-- GOAL --
Answer these from the QuantConnect research page:
1. What link does the page give for documentation?
2. What kind of model does the research say it will build?
3. In the code, which reference is added right after "QuantConnect.Jupyter"?

![QuantConnect Logo](https://cdn.quantconnect.com/web/i/logo-small.png)
###                  Welcome to The QuantConnect Research Page
Refer to this page for documentation https://www.quantconnect.com/docs#Introduction-to-Jupyter

Contribute to this template file https://github.com/QuantConnect/Research/tree/master/Notebooks

## Fundamental Factor Analysis 

Many different fundamental-specific factors can influence the return to any individual stock. This research will show how to find significant factors to explain the stocks return and build the multi-factor model.

In [4]:
%matplotlib inline
from clr import AddReference
AddReference("System")
AddReference("QuantConnect.Common")
AddReference("QuantConnect.Jupyter")
AddReference("QuantConnect.Indicators")

-- STORED DATA --
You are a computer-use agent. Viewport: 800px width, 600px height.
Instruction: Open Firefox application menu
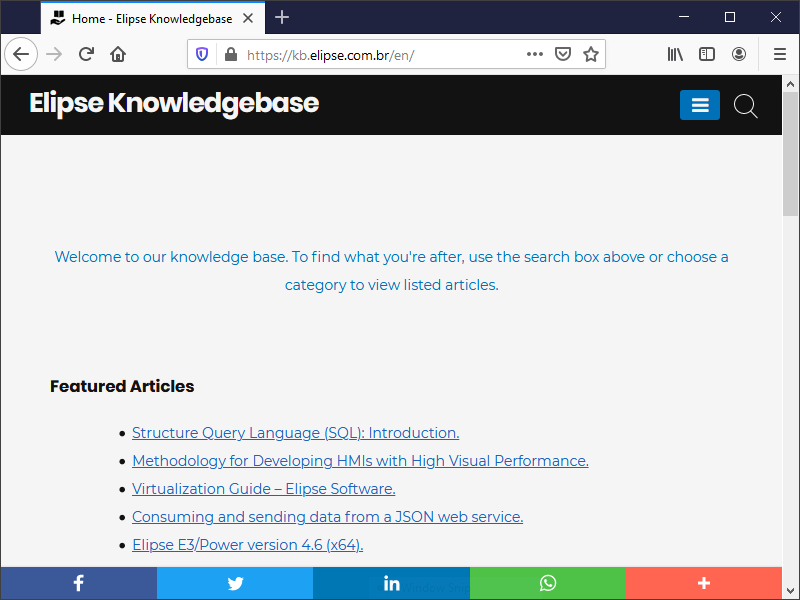(780, 54)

-- COMPLETED TASK --
1. https://www.quantconnect.com/docs#Introduction-to-Jupyter
2. A multi-factor model
3. QuantConnect.Indicators